• [TO DO] Reproduce the records verbatim, beginning at their first line and stopping after the line that contains "Action: [140, 482]".

• [MATERIAL FOR THE TASK]

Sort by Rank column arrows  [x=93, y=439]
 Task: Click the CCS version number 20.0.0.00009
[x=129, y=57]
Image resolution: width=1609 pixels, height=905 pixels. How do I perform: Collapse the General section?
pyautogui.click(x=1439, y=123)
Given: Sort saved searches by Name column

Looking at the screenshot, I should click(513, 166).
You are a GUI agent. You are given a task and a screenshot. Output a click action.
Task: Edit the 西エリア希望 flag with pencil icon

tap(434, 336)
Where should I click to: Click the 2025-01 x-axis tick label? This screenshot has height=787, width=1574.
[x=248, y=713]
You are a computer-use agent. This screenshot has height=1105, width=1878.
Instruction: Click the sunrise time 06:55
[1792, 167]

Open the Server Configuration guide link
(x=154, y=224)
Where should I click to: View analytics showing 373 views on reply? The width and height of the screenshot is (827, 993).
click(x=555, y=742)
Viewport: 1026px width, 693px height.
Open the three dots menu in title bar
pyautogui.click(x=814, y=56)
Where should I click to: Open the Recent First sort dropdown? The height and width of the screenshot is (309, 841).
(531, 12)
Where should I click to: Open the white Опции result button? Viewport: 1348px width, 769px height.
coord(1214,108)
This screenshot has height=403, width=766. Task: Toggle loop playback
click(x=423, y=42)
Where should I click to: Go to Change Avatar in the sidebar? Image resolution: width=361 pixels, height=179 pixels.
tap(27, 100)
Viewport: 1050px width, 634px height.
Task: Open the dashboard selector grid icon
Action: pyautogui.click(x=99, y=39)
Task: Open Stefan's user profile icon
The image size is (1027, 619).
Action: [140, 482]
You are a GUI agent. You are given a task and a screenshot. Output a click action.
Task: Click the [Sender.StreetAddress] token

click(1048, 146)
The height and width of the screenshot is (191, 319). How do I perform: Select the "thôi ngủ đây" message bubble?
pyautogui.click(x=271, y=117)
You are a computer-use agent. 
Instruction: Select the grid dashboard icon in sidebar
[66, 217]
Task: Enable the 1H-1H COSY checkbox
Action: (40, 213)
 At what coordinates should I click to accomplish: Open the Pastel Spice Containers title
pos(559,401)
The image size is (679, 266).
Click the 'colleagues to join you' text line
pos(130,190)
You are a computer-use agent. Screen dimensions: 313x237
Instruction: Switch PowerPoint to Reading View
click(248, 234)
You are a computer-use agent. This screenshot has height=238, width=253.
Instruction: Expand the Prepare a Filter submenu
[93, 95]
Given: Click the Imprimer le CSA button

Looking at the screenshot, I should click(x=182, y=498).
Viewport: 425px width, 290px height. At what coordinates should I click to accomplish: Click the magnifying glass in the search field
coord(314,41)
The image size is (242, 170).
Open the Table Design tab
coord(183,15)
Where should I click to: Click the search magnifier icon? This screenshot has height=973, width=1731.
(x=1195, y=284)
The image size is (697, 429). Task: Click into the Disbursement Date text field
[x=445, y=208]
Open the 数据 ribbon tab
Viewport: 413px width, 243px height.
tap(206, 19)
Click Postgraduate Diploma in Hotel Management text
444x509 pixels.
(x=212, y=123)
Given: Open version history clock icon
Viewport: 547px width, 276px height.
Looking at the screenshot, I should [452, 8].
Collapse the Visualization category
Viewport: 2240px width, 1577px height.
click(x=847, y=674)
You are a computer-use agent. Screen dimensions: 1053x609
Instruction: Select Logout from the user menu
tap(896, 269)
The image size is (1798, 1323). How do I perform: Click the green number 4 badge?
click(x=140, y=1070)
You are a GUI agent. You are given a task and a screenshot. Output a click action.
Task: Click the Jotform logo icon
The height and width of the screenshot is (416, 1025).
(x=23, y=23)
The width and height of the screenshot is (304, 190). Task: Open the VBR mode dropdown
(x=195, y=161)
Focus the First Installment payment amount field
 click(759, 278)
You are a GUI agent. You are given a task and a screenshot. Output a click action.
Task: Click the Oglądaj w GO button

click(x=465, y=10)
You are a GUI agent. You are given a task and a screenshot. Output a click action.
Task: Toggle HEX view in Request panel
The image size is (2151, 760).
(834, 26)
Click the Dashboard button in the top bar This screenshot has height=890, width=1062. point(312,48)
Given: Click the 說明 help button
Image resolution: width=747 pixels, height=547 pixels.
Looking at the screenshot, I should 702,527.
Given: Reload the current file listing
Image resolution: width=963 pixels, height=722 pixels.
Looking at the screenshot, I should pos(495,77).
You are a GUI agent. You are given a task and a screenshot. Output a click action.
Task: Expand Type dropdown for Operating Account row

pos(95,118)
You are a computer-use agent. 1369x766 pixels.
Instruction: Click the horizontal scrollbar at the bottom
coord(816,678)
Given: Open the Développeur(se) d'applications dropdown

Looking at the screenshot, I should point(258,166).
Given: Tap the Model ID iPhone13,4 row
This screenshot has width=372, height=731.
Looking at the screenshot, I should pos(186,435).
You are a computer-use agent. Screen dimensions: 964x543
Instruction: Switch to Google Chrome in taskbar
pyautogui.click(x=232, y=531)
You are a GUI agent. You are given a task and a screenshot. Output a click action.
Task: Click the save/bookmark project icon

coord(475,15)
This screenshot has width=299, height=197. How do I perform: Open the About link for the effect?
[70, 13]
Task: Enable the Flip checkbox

• [EXERCISE OUTPUT]
Sort by Rank column arrows  [x=93, y=439]
 Task: Click the CCS version number 20.0.0.00009
[x=129, y=57]
Image resolution: width=1609 pixels, height=905 pixels. How do I perform: Collapse the General section?
pyautogui.click(x=1439, y=123)
Given: Sort saved searches by Name column

Looking at the screenshot, I should click(513, 166).
You are a GUI agent. You are given a task and a screenshot. Output a click action.
Task: Edit the 西エリア希望 flag with pencil icon

tap(434, 336)
Where should I click to: Click the 2025-01 x-axis tick label? This screenshot has height=787, width=1574.
[x=248, y=713]
You are a computer-use agent. This screenshot has height=1105, width=1878.
Instruction: Click the sunrise time 06:55
[1792, 167]

Open the Server Configuration guide link
(x=154, y=224)
Where should I click to: View analytics showing 373 views on reply? The width and height of the screenshot is (827, 993).
click(x=555, y=742)
Viewport: 1026px width, 693px height.
Open the three dots menu in title bar
pyautogui.click(x=814, y=56)
Where should I click to: Open the Recent First sort dropdown? The height and width of the screenshot is (309, 841).
(531, 12)
Where should I click to: Open the white Опции result button? Viewport: 1348px width, 769px height.
coord(1214,108)
This screenshot has height=403, width=766. Task: Toggle loop playback
click(x=423, y=42)
Where should I click to: Go to Change Avatar in the sidebar? Image resolution: width=361 pixels, height=179 pixels.
tap(27, 100)
Viewport: 1050px width, 634px height.
Task: Open the dashboard selector grid icon
Action: pyautogui.click(x=99, y=39)
Task: Open Stefan's user profile icon
The image size is (1027, 619).
Action: [140, 482]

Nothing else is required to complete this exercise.